Abstract 377P
Background
Few treatment options are available for patients with metastatic breast cancer (MBC) after standard early lines of chemotherapy. Trifluridine/tipiracil (FTD/TPI, alias TAS-102) has demonstrated survival benefit in heavily pre-treated patients with metastatic colorectal and gastric cancer, refractory to fluoropyrimidines. Advantages of FTD/TPI are oral use, no hand/foot syndrome, lack of cardiotoxicity and no dependency on the DPD enzyme. This phase II study investigated the efficacy of FTD/TPI in patients with ER+, HER2- MBC pre-treated with regular endocrine therapy lines and at least 2 lines of chemotherapy, including a taxane and capecitabine.
Methods
This trial was an open-label, single-arm, multicenter phase II study conducted in ten Dutch hospitals. The primary endpoint was progression-free survival (PFS) rate at 8 weeks. Secondary endpoints included PFS, overall survival (OS), best overall response, safety and quality of life. The primary endpoint was considered met, justifying further research into this treatment regimen, if the lower boundary of the 80% confidence interval (CI) exceeded 30%.
Results
Fifty eligible patients were enrolled, with a median of 3 previous endocrine therapy lines and 2 chemotherapy lines for MBC. The PFS rate at 8 weeks was 64.0% (95% CI: 50.1-75.9%; 80% CI: 55.0-72.1%), thereby meeting the primary endpoint of this study.

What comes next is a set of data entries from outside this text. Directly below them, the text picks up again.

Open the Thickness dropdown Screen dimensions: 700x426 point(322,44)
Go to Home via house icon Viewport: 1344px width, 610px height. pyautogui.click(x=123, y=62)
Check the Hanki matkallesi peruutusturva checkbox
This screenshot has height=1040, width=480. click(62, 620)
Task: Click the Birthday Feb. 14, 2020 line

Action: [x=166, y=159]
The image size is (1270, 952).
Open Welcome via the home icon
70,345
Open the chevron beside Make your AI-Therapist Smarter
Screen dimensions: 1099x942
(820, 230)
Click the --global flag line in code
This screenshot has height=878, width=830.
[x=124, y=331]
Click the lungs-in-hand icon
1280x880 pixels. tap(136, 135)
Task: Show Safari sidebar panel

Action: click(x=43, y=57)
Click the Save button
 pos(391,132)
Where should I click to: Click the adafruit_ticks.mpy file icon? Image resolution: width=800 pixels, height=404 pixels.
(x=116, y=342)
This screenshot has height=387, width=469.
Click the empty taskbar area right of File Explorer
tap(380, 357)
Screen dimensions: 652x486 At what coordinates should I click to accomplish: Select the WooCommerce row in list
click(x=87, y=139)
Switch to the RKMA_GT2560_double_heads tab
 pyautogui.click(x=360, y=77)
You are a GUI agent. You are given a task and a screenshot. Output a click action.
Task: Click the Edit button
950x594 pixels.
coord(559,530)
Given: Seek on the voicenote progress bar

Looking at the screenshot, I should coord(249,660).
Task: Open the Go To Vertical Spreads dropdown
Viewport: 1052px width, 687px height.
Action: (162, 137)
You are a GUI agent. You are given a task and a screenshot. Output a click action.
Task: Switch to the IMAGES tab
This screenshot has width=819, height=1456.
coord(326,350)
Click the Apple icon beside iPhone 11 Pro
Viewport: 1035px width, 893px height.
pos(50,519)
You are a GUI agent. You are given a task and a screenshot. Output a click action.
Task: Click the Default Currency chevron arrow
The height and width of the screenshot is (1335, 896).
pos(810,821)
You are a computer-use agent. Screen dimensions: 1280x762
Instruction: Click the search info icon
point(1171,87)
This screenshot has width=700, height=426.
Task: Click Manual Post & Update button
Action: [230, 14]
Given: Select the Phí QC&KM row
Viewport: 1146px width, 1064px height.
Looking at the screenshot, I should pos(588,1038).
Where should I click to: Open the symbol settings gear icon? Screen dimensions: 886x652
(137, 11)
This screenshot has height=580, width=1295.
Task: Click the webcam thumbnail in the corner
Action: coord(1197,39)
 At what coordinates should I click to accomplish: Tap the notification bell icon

The median PFS was 5.4 months (95% CI: 2.0-7.2 m), with the duration of previous capecitabine treatment showing no effect on PFS (p = 0.616). The PFS rate at 1-year was 23.7% (95% CI: 12.1-37.4%). One patient had a complete overall response. The median OS was 14.0 months (95% CI: 8.8-17.8 m). The safety profile of FTD/TPI aligned with expected toxicities, including leucopenia, neutropenia, and fatigue. There were no relevant changes in quality of life scores during treatment.
Conclusions
FTD/TPI demonstrated highly promising efficacy in heavily pre-treated patients with MBC, despite prior exposure to a fluoropyrimidine. The advantages of oral administration and the maintenance of quality of life suggest that it holds potential as a viable treatment option. Preparations are underway to initiate a randomized phase III trial.
Clinical trial identification
NCT04489173 (release date: 28-07-2020).
Editorial acknowledgement
Legal entity responsible for the study
Borstkanker Onderzoek Groep Borstkanker Onderzoek Groep Borstkanker Onderzoek Groep (BOOG).
Funding
Servier.
Disclosure
R.H. Mathijssen: Financial Interests, Institutional, Invited Speaker: Bayer, Novartis; Financial Interests, Institutional, Advisory Board: Servier, NaDeNo Nanoscience; Financial Interests, Institutional, Research Grant, Investigator-initiated research: Astellas, Bayer, Cristal Therapeutics, Pfizer, Roche, Sanofi, Servier, Boehringer-Ingelheim, Novartis, Nordic Pharma; Financial Interests, Institutional, Coordinating PI: Pamgene; Financial Interests, Institutional, Funding: Echo Pharmaceuticals, Deuter Oncology. M. De Boer: Financial Interests, Personal, Other, Member of Data Safety Monitoring Board: Novartis; Financial Interests, Institutional, Invited Speaker: Gilead, Pfizer; Financial Interests, Institutional, Funding, Institutional research grant: Novartis; Financial Interests, Institutional, Research Grant, Institutional research grant: E. Lilly; Financial Interests, Institutional, Research Grant: Pfizer, Roche, AstraZeneca, Daiichi Sankyo, Gilead. M.M. van Rosmalen: Financial Interests, Personal, Writing Engagement, Poster at ONS and article about 'Models of Best Practice - Nurse integration into the BRCA testing pathway': Astrazeneca; Financial Interests, Personal, Other, Creating information material for trastuzumab-deructecan with other nurse practitioners: Astrazeneca. All other authors have declared no conflicts of interest.